表面上では「選手と関係者の安全を最優先に考えている」としながらも、「完全な形でオリンピックを開催したい。まだ開幕まで4カ月も残っている」との立場を固守した。
新型コロナの猛威を見ていながらもオリンピック開催の意志を変えないだけでも、非難されて当然だろう。
もしオリンピックを延期するのであれば、複雑な問題を解決しなければならない。世界各国の事情も異なり、準備する選手たちのコンディション、天文学的な中継権料と広告費なども見直さなければならない。決して甘いことではない。
にもかかわらず、世界各国のオリンピック委員会は「公正性と安全性」を理由に、オリンピック延期の声を上げた。明らかな影響が予想されるが、国民と選手たちの安全のため、必ず延期しなければならないと声を高めているのだ。
しかし韓国オリンピック委員会は、IOCトーマス・バッハ会長が新型コロナ対応の最初のビデオ会議をしたときから、オウムのように同じ言葉だけを繰り返している。
種目代表として会議に出席した世界テコンドー連盟チョ・ジョンウォン総裁からIOC選手委員のユ・スンミン韓国卓球協会会長まで、「IOCの意見を支持する」との表面的な言葉だけだった。

表示データ:

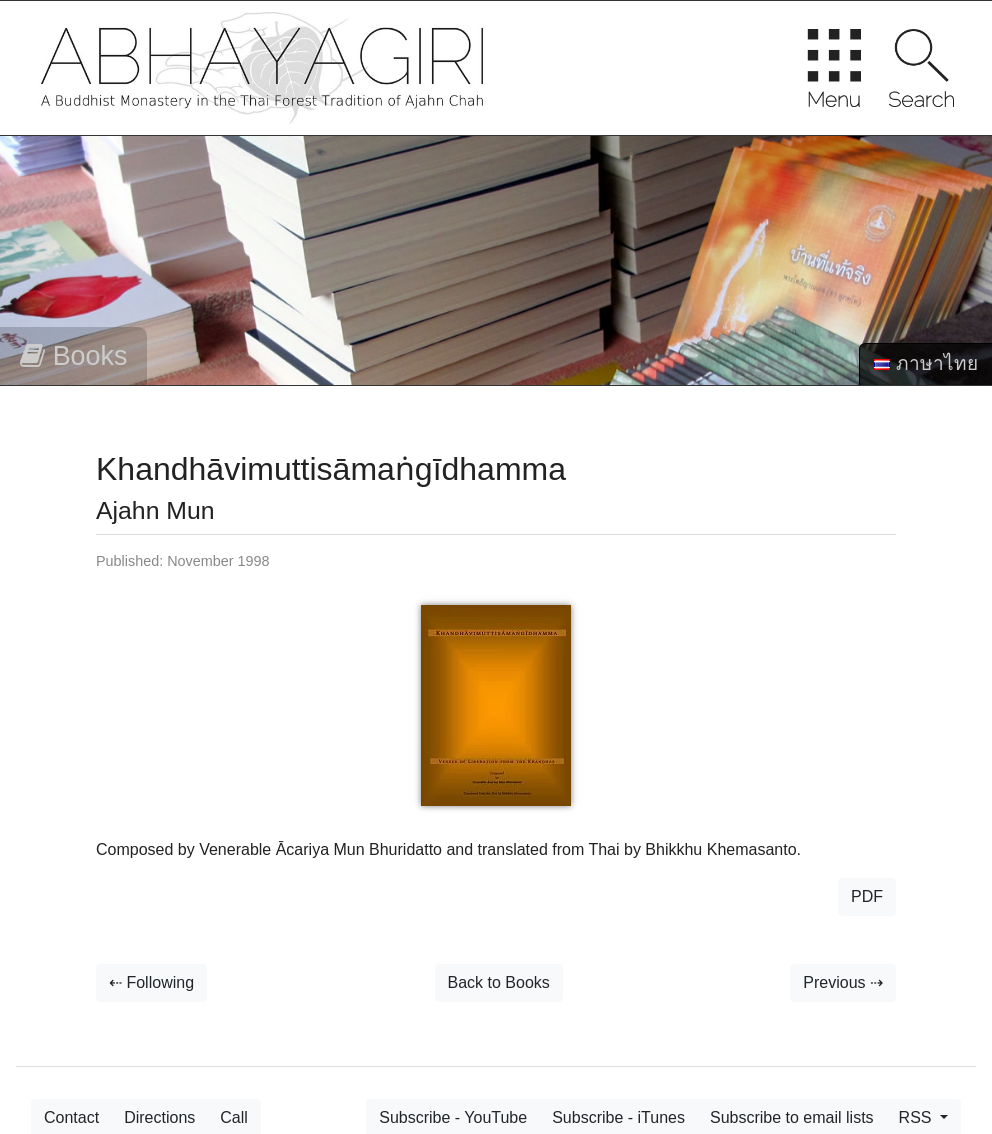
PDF (867, 896)
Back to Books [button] (499, 982)
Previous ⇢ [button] (843, 982)
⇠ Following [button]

作業指示:
1. オリンピック延期に関する本文に名前が出てくる人物を、全員挙げてください。
2. オリンピック延期に関する本文を、最後の文の後から書き進めてください。
行は参照しなくて構いません。

最終回答:
1. トーマス・バッハ、チョ・ジョンウォン、ユ・スンミン

2.
ついには韓国国会までも、「現状では“スポーツ交流を通じて世界平和に貢献する”というオリンピックの目的を達成するのは難しい」とし、「韓国オリンピック委員会が日本オリンピック委員会(JOC)にオリンピック延期を公式要請しなければならない」と主張した。
4月15日に韓国で総選挙が行われ、難しい局面を迎えている政治家でさえ、コロナの世界的な感染拡大のなかでオリンピックを開催することに疑問を投げかけているのに、韓国スポーツ界の政策と実務を総括する大韓体育会は、何のアクションも取らずにいる。
複数の理由があるのだろうが、なかでも政治的な目的が最も大きく見える。
すでに2019年9月には、「東日本大震災で流出した放射能問題が完全に解決されておらず、オリンピックを延期しなければならないのでは」との質問に、「韓日関係の悪化など、政治的な理由でオリンピックをボイコットすることは、大韓体育会と韓国オリンピック委員会の存在を否定する行為」と一蹴した組織だ。
大韓体育会の関係者は、「真の“克日”はオリンピックに堂々と出場し、日本に勝ってメダルを獲得すること」などと、陳腐な意見を出したりもした。これらの発言に、選手の立場を代弁したり、真心がこもっていたりする感じはまったくしなかった。
その根底には、はるかに大きい下絵が描かれている。
韓国は2032年、北朝鮮と共催によるオリンピックを希望している。北朝鮮の安保状況を担保することができない状態で、オリンピック誘致に成功すると、いくつかの国が「安全」を理由にボイコットの動きを見せる可能性がある。
韓国オリンピック委員会は東京五輪の開催について「安全」を理由に声を出せば、後日、ブーメランとなって自分たちに戻ってくることを恐れているようだ。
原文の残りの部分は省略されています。